§ **Task directions**
Every line of the listing must be repeated exactly.

§ **Provided data**

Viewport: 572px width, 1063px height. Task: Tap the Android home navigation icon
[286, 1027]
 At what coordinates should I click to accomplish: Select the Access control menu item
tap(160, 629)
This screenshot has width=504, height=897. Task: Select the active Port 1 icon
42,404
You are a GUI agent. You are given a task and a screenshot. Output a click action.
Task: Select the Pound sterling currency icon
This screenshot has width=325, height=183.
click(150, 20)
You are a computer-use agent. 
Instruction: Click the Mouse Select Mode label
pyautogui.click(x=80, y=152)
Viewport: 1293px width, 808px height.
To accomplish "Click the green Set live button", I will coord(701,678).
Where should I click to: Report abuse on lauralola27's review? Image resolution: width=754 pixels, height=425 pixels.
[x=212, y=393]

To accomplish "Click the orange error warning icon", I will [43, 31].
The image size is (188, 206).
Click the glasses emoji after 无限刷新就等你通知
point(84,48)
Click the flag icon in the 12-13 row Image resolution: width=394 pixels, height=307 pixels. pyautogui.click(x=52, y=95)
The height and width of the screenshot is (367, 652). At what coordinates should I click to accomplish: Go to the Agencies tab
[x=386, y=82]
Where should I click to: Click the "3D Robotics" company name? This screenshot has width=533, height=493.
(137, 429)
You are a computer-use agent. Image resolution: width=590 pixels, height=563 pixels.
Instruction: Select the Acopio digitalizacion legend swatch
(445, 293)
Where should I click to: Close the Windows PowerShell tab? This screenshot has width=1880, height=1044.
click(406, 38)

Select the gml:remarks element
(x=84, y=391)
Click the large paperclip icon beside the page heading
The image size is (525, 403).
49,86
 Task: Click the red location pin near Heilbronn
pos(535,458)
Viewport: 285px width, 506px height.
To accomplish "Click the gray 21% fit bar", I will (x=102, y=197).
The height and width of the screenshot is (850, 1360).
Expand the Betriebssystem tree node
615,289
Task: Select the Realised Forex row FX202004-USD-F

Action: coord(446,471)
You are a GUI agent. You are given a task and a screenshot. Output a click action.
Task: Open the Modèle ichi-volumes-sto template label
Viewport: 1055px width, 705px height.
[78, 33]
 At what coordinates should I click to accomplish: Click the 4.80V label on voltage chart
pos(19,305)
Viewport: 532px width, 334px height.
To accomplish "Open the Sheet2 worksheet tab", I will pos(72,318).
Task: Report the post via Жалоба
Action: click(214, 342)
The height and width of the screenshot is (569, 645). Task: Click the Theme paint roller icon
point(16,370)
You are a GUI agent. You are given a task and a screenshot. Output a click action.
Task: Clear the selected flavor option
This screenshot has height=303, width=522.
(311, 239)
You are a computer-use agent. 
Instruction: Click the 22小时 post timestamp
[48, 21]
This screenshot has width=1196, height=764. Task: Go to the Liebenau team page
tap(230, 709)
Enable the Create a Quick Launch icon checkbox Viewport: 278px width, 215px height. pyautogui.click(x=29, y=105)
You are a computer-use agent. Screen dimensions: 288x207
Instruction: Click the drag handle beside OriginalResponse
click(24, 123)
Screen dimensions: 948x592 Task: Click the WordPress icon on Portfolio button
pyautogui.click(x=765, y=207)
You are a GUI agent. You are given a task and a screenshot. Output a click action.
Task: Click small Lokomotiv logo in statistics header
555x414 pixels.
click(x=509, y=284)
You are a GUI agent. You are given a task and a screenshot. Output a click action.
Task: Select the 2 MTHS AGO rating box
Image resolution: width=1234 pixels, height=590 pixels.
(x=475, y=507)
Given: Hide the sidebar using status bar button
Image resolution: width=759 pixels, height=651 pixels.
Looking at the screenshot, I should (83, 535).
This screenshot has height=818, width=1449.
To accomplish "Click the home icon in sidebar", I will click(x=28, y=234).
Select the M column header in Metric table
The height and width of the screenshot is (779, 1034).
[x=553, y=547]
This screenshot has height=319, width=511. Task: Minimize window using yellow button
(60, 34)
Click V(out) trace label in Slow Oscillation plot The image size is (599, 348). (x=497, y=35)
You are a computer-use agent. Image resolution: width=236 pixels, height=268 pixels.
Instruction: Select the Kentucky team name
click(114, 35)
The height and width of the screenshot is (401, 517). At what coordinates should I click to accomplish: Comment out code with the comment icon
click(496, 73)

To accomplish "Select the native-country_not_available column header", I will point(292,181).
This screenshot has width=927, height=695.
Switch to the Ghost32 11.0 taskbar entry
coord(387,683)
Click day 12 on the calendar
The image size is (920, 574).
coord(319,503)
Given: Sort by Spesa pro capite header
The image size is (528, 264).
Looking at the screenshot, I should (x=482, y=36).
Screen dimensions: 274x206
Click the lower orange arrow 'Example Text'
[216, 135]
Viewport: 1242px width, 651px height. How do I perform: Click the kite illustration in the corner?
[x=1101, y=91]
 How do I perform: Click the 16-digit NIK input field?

§ **Response box**
Viewport: 572px width, 1063px height. Task: Tap the Android home navigation icon
[286, 1027]
 At what coordinates should I click to accomplish: Select the Access control menu item
tap(160, 629)
This screenshot has width=504, height=897. Task: Select the active Port 1 icon
42,404
You are a GUI agent. You are given a task and a screenshot. Output a click action.
Task: Select the Pound sterling currency icon
This screenshot has width=325, height=183.
click(150, 20)
You are a computer-use agent. 
Instruction: Click the Mouse Select Mode label
pyautogui.click(x=80, y=152)
Viewport: 1293px width, 808px height.
To accomplish "Click the green Set live button", I will coord(701,678).
Where should I click to: Report abuse on lauralola27's review? Image resolution: width=754 pixels, height=425 pixels.
[x=212, y=393]

To accomplish "Click the orange error warning icon", I will [43, 31].
The image size is (188, 206).
Click the glasses emoji after 无限刷新就等你通知
point(84,48)
Click the flag icon in the 12-13 row Image resolution: width=394 pixels, height=307 pixels. pyautogui.click(x=52, y=95)
The height and width of the screenshot is (367, 652). At what coordinates should I click to accomplish: Go to the Agencies tab
[x=386, y=82]
Where should I click to: Click the "3D Robotics" company name? This screenshot has width=533, height=493.
(137, 429)
You are a computer-use agent. Image resolution: width=590 pixels, height=563 pixels.
Instruction: Select the Acopio digitalizacion legend swatch
(445, 293)
Where should I click to: Close the Windows PowerShell tab? This screenshot has width=1880, height=1044.
click(406, 38)

Select the gml:remarks element
(x=84, y=391)
Click the large paperclip icon beside the page heading
The image size is (525, 403).
49,86
 Task: Click the red location pin near Heilbronn
pos(535,458)
Viewport: 285px width, 506px height.
To accomplish "Click the gray 21% fit bar", I will (x=102, y=197).
The height and width of the screenshot is (850, 1360).
Expand the Betriebssystem tree node
615,289
Task: Select the Realised Forex row FX202004-USD-F

Action: coord(446,471)
You are a GUI agent. You are given a task and a screenshot. Output a click action.
Task: Open the Modèle ichi-volumes-sto template label
Viewport: 1055px width, 705px height.
[78, 33]
 At what coordinates should I click to accomplish: Click the 4.80V label on voltage chart
pos(19,305)
Viewport: 532px width, 334px height.
To accomplish "Open the Sheet2 worksheet tab", I will pos(72,318).
Task: Report the post via Жалоба
Action: click(214, 342)
The height and width of the screenshot is (569, 645). Task: Click the Theme paint roller icon
point(16,370)
You are a GUI agent. You are given a task and a screenshot. Output a click action.
Task: Clear the selected flavor option
This screenshot has height=303, width=522.
(311, 239)
You are a computer-use agent. 
Instruction: Click the 22小时 post timestamp
[48, 21]
This screenshot has width=1196, height=764. Task: Go to the Liebenau team page
tap(230, 709)
Enable the Create a Quick Launch icon checkbox Viewport: 278px width, 215px height. pyautogui.click(x=29, y=105)
You are a computer-use agent. Screen dimensions: 288x207
Instruction: Click the drag handle beside OriginalResponse
click(24, 123)
Screen dimensions: 948x592 Task: Click the WordPress icon on Portfolio button
pyautogui.click(x=765, y=207)
You are a GUI agent. You are given a task and a screenshot. Output a click action.
Task: Click small Lokomotiv logo in statistics header
555x414 pixels.
click(x=509, y=284)
You are a GUI agent. You are given a task and a screenshot. Output a click action.
Task: Select the 2 MTHS AGO rating box
Image resolution: width=1234 pixels, height=590 pixels.
(x=475, y=507)
Given: Hide the sidebar using status bar button
Image resolution: width=759 pixels, height=651 pixels.
Looking at the screenshot, I should (83, 535).
This screenshot has height=818, width=1449.
To accomplish "Click the home icon in sidebar", I will click(x=28, y=234).
Select the M column header in Metric table
The height and width of the screenshot is (779, 1034).
[x=553, y=547]
This screenshot has height=319, width=511. Task: Minimize window using yellow button
(60, 34)
Click V(out) trace label in Slow Oscillation plot The image size is (599, 348). (x=497, y=35)
You are a computer-use agent. Image resolution: width=236 pixels, height=268 pixels.
Instruction: Select the Kentucky team name
click(114, 35)
The height and width of the screenshot is (401, 517). At what coordinates should I click to accomplish: Comment out code with the comment icon
click(496, 73)

To accomplish "Select the native-country_not_available column header", I will point(292,181).
This screenshot has width=927, height=695.
Switch to the Ghost32 11.0 taskbar entry
coord(387,683)
Click day 12 on the calendar
The image size is (920, 574).
coord(319,503)
Given: Sort by Spesa pro capite header
The image size is (528, 264).
Looking at the screenshot, I should (x=482, y=36).
Screen dimensions: 274x206
Click the lower orange arrow 'Example Text'
[216, 135]
Viewport: 1242px width, 651px height. How do I perform: Click the kite illustration in the corner?
[x=1101, y=91]
 How do I perform: Click the 16-digit NIK input field?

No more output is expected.